There was a horrible sound. The skin of his forehead distended as we yanked his head back. It stretched and distended until a sort of shelf of stretched forehead-flesh half a meter long extended from his head to the window. The sound was like some sort of elastic from hell. The dermis of Slice’s forehead was still stuck fast, but the abundant loose flesh of Stice’s bulldog face had risen and gathered to stretch and connect his head to the window. And for a second I saw what might be considered Stice’s real face, his features as they would be if not encased in loose jowly prairie flesh: as every mm. of spare flesh was pulled up to his forehead and stretched, I got a glimpse of Stice as he would appear after a radical face-lift: a narrow, fine-featured, and slightly rodential face, aflame with some sort of revelation, looked out at the window from beneath the pink visor of stretched spare skin.

All this took place in less than second. For just an instant we both stayed there, straining backward, listening to the little Rice-Krispie sound of his skin’s collagen-bundles stretching and popping. His chair was leaning way back on its two rear legs. Then Stice shrieked in pain: ‘Jesus God put it back!’ The little second face’s blue eyes protruded like cartoon eyes. The fine little thin-lipped second mouth was a round coin of pain and fear.

‘Put it back put it back put it back!’ Stice yelled.

I couldn’t just let go, though, for fear that the elastic stretch would snap Stice forward into the window and send his face through the glass. I eased him forward, watching the chair’s front legs descend slowly to the floor; and the tension of the forehead’s skin decreased, and Slice’s full fleshy round face reappeared over the small second face, and covered it, and we eased him forward until nothing but a few centimeters of decollagenated forehead-skin hanging and sagging at about eyelash-level remained as evidence of the horrific stretch.

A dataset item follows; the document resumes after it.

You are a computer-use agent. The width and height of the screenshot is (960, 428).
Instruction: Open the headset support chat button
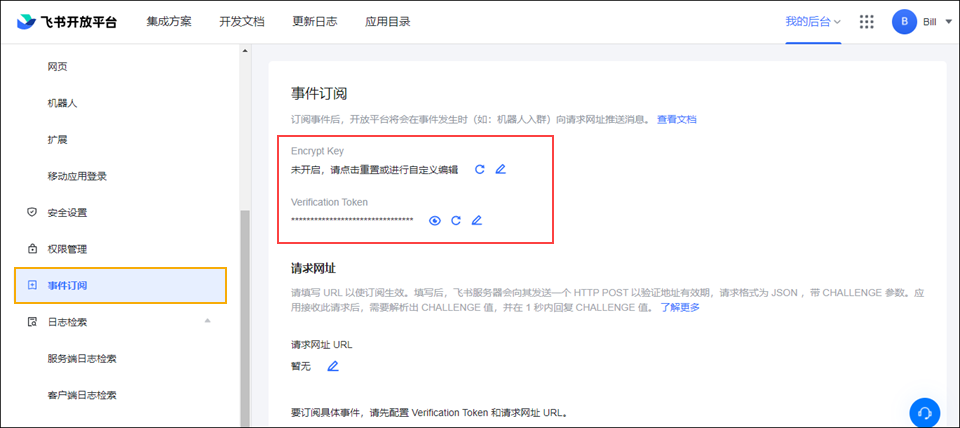(x=925, y=412)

‘Jesus God,’ Stice panted.

‘You are really and truly stuck, Orth.’

‘Fuck me skating did that ever hurt.’

I tried to rotate a kink out of my shoulder. ‘We’re going to have to thaw it off, Dark.’

‘You’re not getting close to this forehead with a saw, bud. I’ll set right-cheer till spring first, see if I don’t.’

Then Jim Troeltsch’s towering A.M.-cowlick and then face and fist emerged through Axford’s doorway just over Stice’s hunched shoulder. Stice had been right. Being in somebody else’s room even after Lights Out was an infraction; staying there overnight was too far out even to mention in the regulations. ‘Reports of screaming have reached us here in the Eyewitness News-Center,’ Troeltsch said into his fist.

‘The fuck out of here, Troeltsch,’ Stice said.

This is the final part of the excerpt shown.